This is stripped-down version of MLOps Zoomcamp
About the instructor:
- Founder of DataTalks.Club - community of 40k+ data enthusiasts
- Author of ML Bookcamp
- Instructor of ML Zoomcamp and MLOps Zoomcamp
- Connect with me on LinkedIn and Twitter
- Do you want to run a similar workshop at your company? Write me at alexey@datatalks.club
In this workshop, we will:
- Track experiments
- Create a training pipeline
- Register our model in the registry
- Serve the model
- Monitor the performance
In MLOps Zoomcamp we show how to use specific tools for achieving this. But in this workshop we'll focus more on the concepts. We'll use one tool - ML flow, but the principles will apply to any tool.

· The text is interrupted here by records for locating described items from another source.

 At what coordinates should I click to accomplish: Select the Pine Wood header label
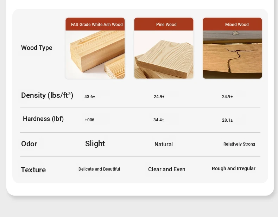click(x=166, y=25)
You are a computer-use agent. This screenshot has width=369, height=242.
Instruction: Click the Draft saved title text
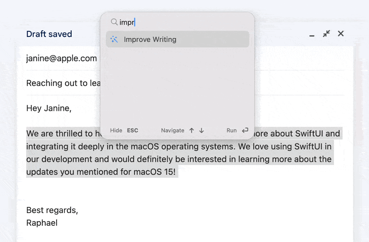(x=49, y=34)
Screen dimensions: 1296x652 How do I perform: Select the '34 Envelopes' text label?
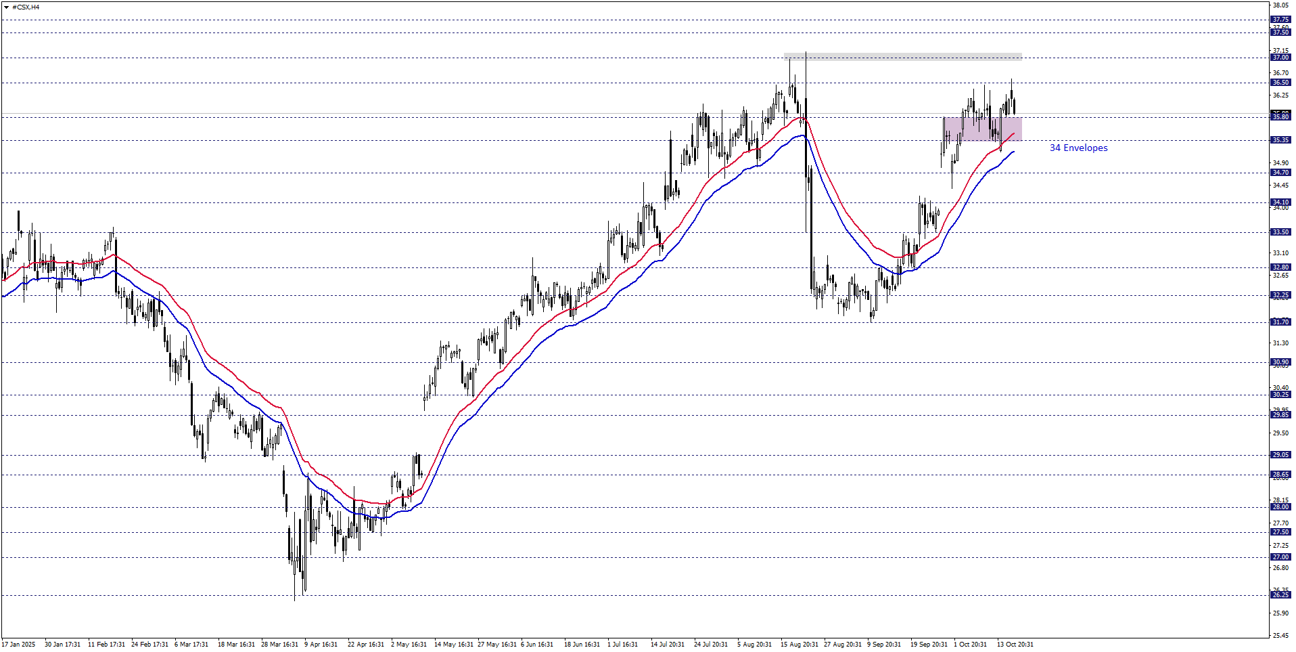click(1078, 148)
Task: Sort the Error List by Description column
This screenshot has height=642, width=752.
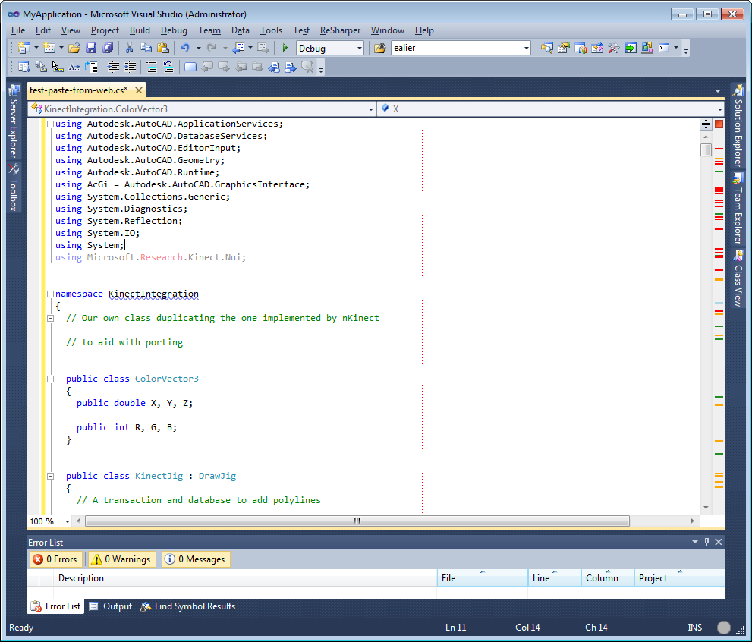Action: pyautogui.click(x=81, y=578)
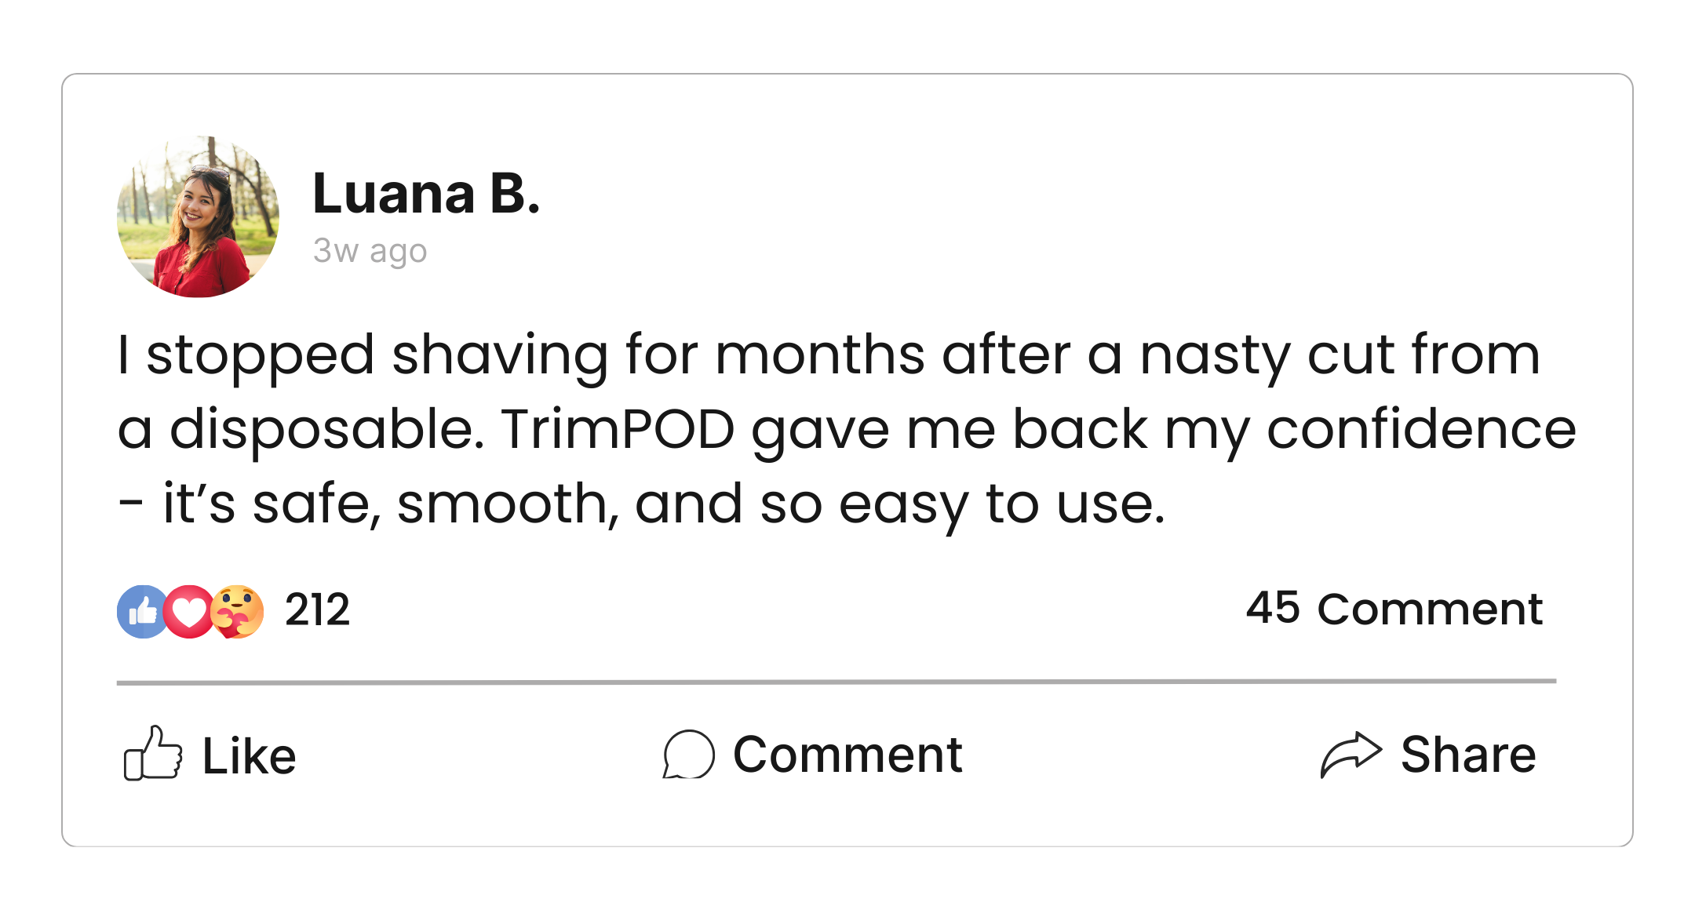
Task: Click the first line of review text
Action: 828,355
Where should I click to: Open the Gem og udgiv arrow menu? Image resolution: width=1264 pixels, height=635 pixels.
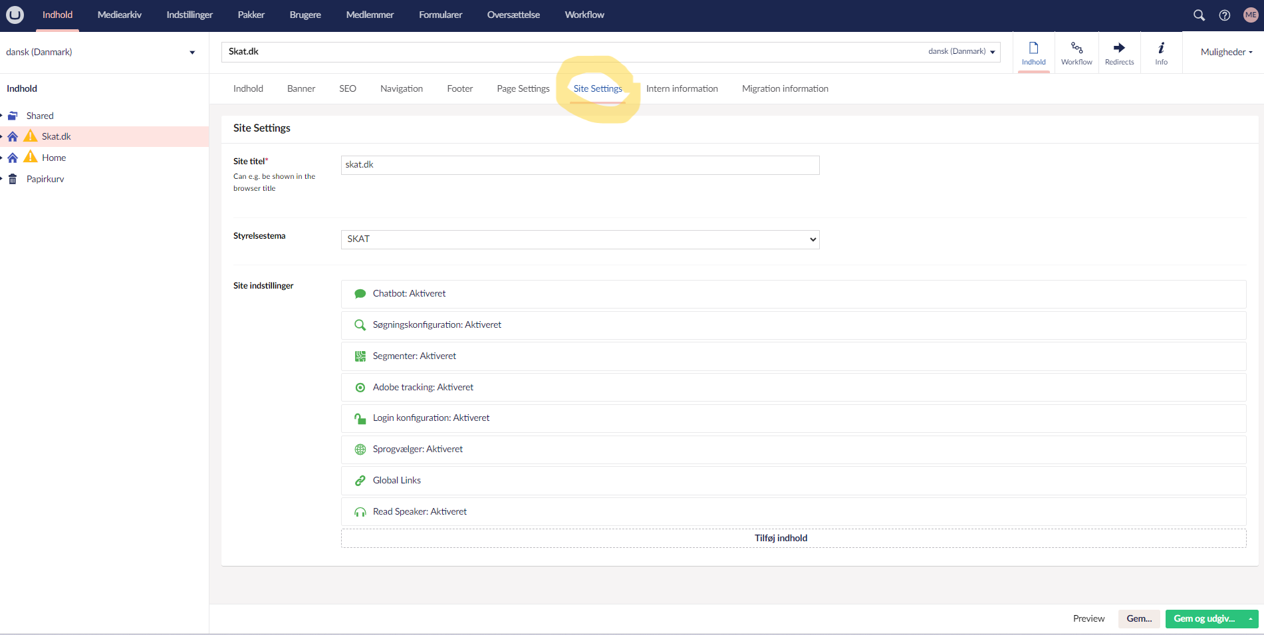point(1250,619)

- 5 min: Discuss what's MLOps and how it helps with the entire ML project lifecycle
- 10 min: Prepare the environment and train our model (ride duration prediction)
- 10 min: Install and run MLFlow for experiment tracking
- 10 min: Use Scikit-Learn pipelines to make model management simpler
- 10 min: Convert a notebook for training a model to a Python script
- 15 min: Save and load the model with MLFlow model registry (and without)
- 15 min: Serve the model as a web service
- 10 min: Monitor the predictive performance of this model
- 5 min: Summary & wrapping up
Poll: What's MLOps?
- We'll start with the model we already trained
- Copy this notebook to "duration-prediction.ipynb"
- This model is used for preducting the duration of a taxi trip
You can use any environment for running the content. In the workshop, we rented an EC2 instance on AWS:
- Name: "mlops-workshop-2023"
- Ubuntu 22.04 64 bit
- Instance type: t2.xlarge
- 30 gb disk space
- Give it an IAM role with S3 read/write access
- We will need to forward ports 8888 and 5000
Script for preparing the instance:
wget https://repo.anaconda.com/miniconda/Miniconda3-latest-Linux-x86_64.sh
bash Miniconda3-latest-Linux-x86_64.sh -b
rm Miniconda3-latest-Linux-x86_64.sh
# add it to .bashrc
export PATH="$HOME/miniconda3/bin:$PATH"
sudo apt install jq
We'll start with preparing the environement for the workshop
pip install pipenv
Create the env in a separate folder (e.g. "train"):
pipenv --python=3.11
Install the dependencies
pipenv install scikit-learn==1.3.1 pandas pyarrow seaborn
pipenv install --dev jupyter
On Linux you might also need to instal pexpect
for jupyter:
pipenv install --dev jupyter pexpect
Run poll: "Which virtual environment managers have you used"
Options:
- Conda
- Python venv
- Pipenv
- Poetry
- Other
- Didn't use any
We will use the data from the NYC TLC website:
- Train: https://d37ci6vzurychx.cloudfront.net/trip-data/green_tripdata_2022-01.parquet
- Validation: https://d37ci6vzurychx.cloudfront.net/trip-data/green_tripdata_2022-02.parquet
Download the starter notebook:
wget https://raw.githubusercontent.com/alexeygrigorev/lightweight-mlops-zoomcamp/main/train/duration-prediction-starter.ipynb
mv duration-prediction-starter.ipynb duration-prediction.ipynb
Run the notebook
pipenv run jupyter notebook
First, let's add mlflow for tracking experiments
pipenv install mlflow==2.7.1 boto3
Run MLFlow locally (replace it with your bucket name)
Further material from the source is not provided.